A perhaps underreported aspect of the credit crunch is the growing role of internation regulatory efforts such as the Financial Stability Forum (FSF). The FSF, as described by Treasury Undersecretary David McCormick, "brings together supervisors, central banks, finance ministries, the International Monetary Fund and the World Bank, and other international regulators. Together, the members of the FSF assess international financial system vulnerabilities and identify needed actions among responsible authorities. This provides critical coordination between globally integrated capital markets and national regulatory agencies."
The FSF reported to the G-7 with recommendations for an international response to the market turmoil:
Prudential oversight: Firms need to strengthen their risk management practices, liquidity buffers and capital. The Basel Committee should raise capital requirements for complex securities and off-balance sheet vehicles. . . .

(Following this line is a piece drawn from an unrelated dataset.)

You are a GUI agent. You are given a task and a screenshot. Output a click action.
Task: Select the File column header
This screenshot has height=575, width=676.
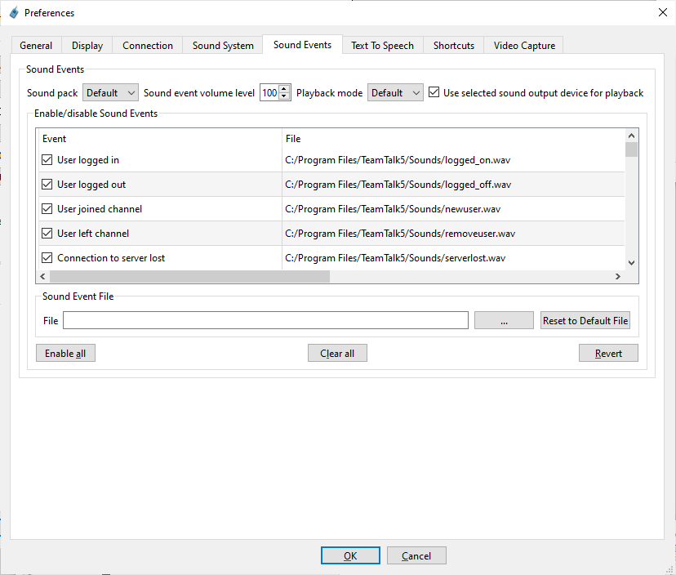(x=453, y=139)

Transparency and valuation: Firms need to fully disclose their risk exposures and fair value estimates for complex securities. . . . The International Accounting Standards Board should urgently act to improve standards for off-balance sheet entities and improve guidance for fair value accounting.
Credit ratings: Investors should improve their due diligence efforts, reducing their reliance on credit ratings. Credit rating agencies need to clearly differentiate the ratings for structured products, improve their disclosures, and reassess the quality of the information they use to determine ratings for structured products.

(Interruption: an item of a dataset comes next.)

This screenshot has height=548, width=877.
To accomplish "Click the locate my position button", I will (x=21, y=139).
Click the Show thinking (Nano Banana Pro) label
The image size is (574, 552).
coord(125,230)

Authorities' responsiveness to risksDealing with stress in the financial system: Supervisors and central banks need to increase their cooperation and information exchanges, including assessments of financial stability risks.
Dealing with stress in the financial system: Central banks need to effectively provide liquidity when the financial system is under stress. In addition, authorities should strengthen arrangements for dealing with weak and failing banks, domestically and across borders.
As has been demonstrated by the sub-prime crisis, international markets have not decoupled from the U.S.--on the contrary, securitization spread risk and reward internationally. Many of the financial institutions most affected by the sub-prime mess are multinational, and better regulatory coordination among the nations at interest should be welcome. Still, another layer of regulation means more bureaucracy. Paulson's efforts to clear (or at least rearrange) the deck with respect to some U.S. financial regulation is perhaps in recognition of the fact that international or supranational regulation will take on greater prominence with globalization--the result is not so much a net decrease in regulation (not for most larger public companies, at least), but a relative increase in international regulation and (hopefully) a slight decrease in overlapping domestic regulation.
UPDATE: The Basel Committe has also just come out with proposals for tighter regulations on banks; see report here.